In the Ace Attorney 5 thread below, reproduce verbatim the section that begins with the words containing "They were featured" and ends with "the character models.".
======== PASSAGE TO READ ========
# Ace Attorney 5



## Chanser (Sep 20, 2012)

​


----------



## KingVamp (Sep 20, 2012)

Wait... were there holograms before or are they just taking pointers from the movie.


----------



## jesterscourt (Sep 20, 2012)

Please be localized, please be localized... And why is Capcom dragging their feet on the localization of the original trilogy HD for iOS?


----------



## porkiewpyne (Sep 20, 2012)

jesterscourt said:


> Please be localized, please be localized... And why is Capcom dragging their feet on the localization of the original trilogy HD for iOS?


Correct me if I am wrong but wasn't there already confirmation that GS5 will be localised? What I want (sorry if I sound like a broken record) is limited edition 3ds bundle (in Aus)


----------



## Shiro09 (Sep 20, 2012)

porkiewpyne said:


> jesterscourt said:
> 
> 
> > Please be localized, please be localized... And why is Capcom dragging their feet on the localization of the original trilogy HD for iOS?
> ...


Yes, it is releasing in EU and NA.
And dammit Capcom, these are my new pants.


----------



## ChaosBoi (Sep 20, 2012)

KingVamp said:


> Wait... were there holograms before or are they just taking pointers from the movie.



They were featured in AJ, but it wasn't used like in the movie as far as I know. Examples of hologram usage in that game was the Mason System and that thing where you choose Guilty or Not Guilty in the final case (Wasn't sure if it really was a hologram, but it seemed like it).


----------



## BlueStar (Sep 20, 2012)

Going to miss the pixel art, but I do really like the character models.


----------



## ZAFDeltaForce (Sep 20, 2012)

I just had an erection


----------



## Zarcon (Sep 20, 2012)

I keep throwing money at the screen but nothing's happening.


----------



## Arras (Sep 20, 2012)

Do want  So much hype for both this and PLvsAA. And does anyone know whose shadow that final image is or is it a new character?


----------



## punnett (Sep 20, 2012)

They had holograms in ace attorney investigations and no one complained about that even though that game took place between phoenix wright 2 and 3, or something like that.


----------



## Thanatos Telos (Sep 20, 2012)

The Holy Grail has been found.


----------



## Thanatos Telos (Sep 20, 2012)

Zarcon said:


> I keep throwing money at the screen but nothing's happening.


You have to do more than that.


----------



## Shiro09 (Sep 20, 2012)

punnett said:


> They had holograms in ace attorney investigations and no one complained about that even though that game took place between phoenix wright 2 and 3, or something like that.


Little thief is not used in court...


----------



## raulpica (Sep 20, 2012)

punnett said:


> They had holograms in ace attorney investigations *and no one complained* about that even though that game took place between phoenix wright 2 and 3, or something like that.
======== SOURCE EXCERPT ========
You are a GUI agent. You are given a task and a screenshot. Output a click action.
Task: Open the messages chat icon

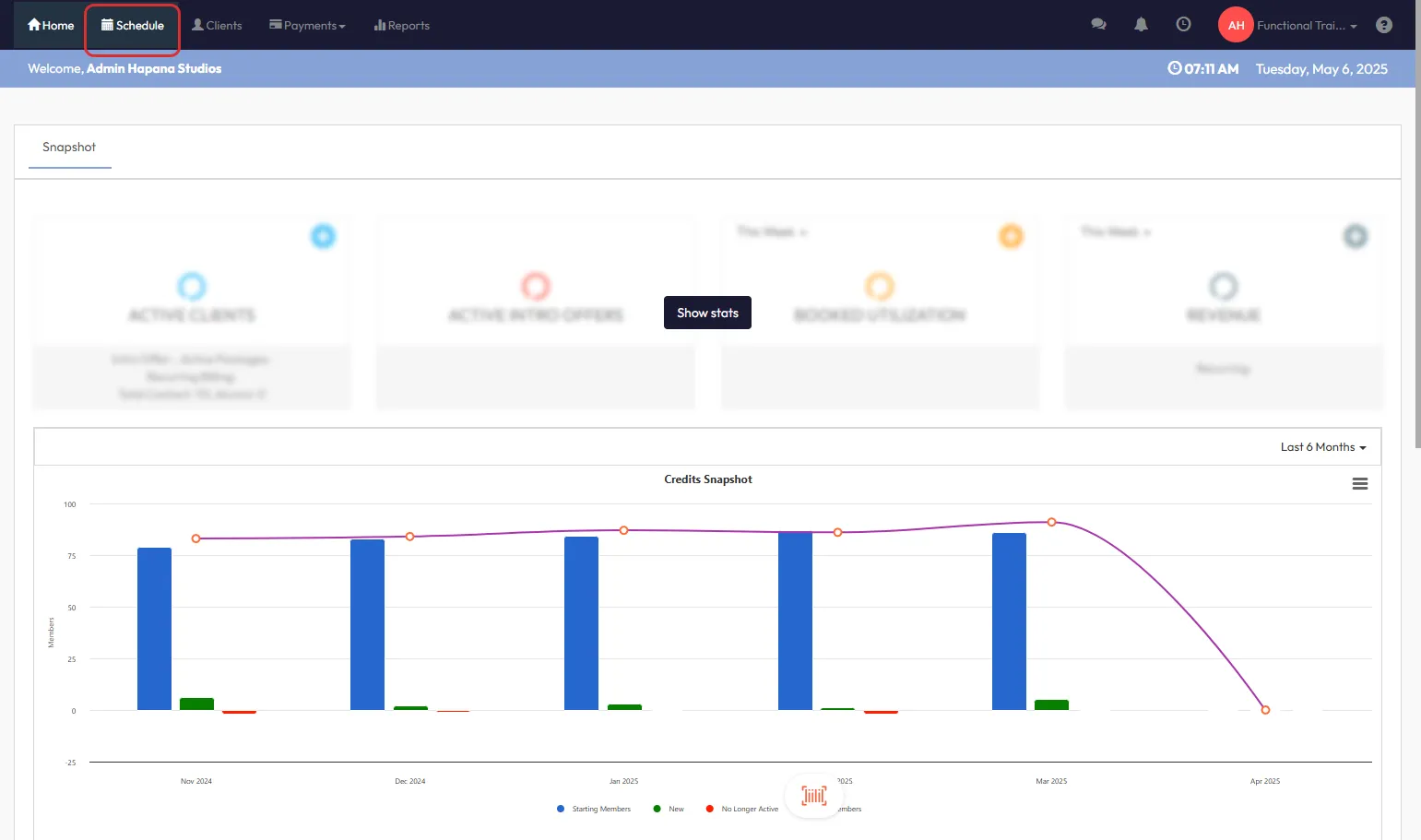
========
**EXERCISE RESULT**
They were featured in AJ, but it wasn't used like in the movie as far as I know. Examples of hologram usage in that game was the Mason System and that thing where you choose Guilty or Not Guilty in the final case (Wasn't sure if it really was a hologram, but it seemed like it).


----------



## BlueStar (Sep 20, 2012)

Going to miss the pixel art, but I do really like the character models.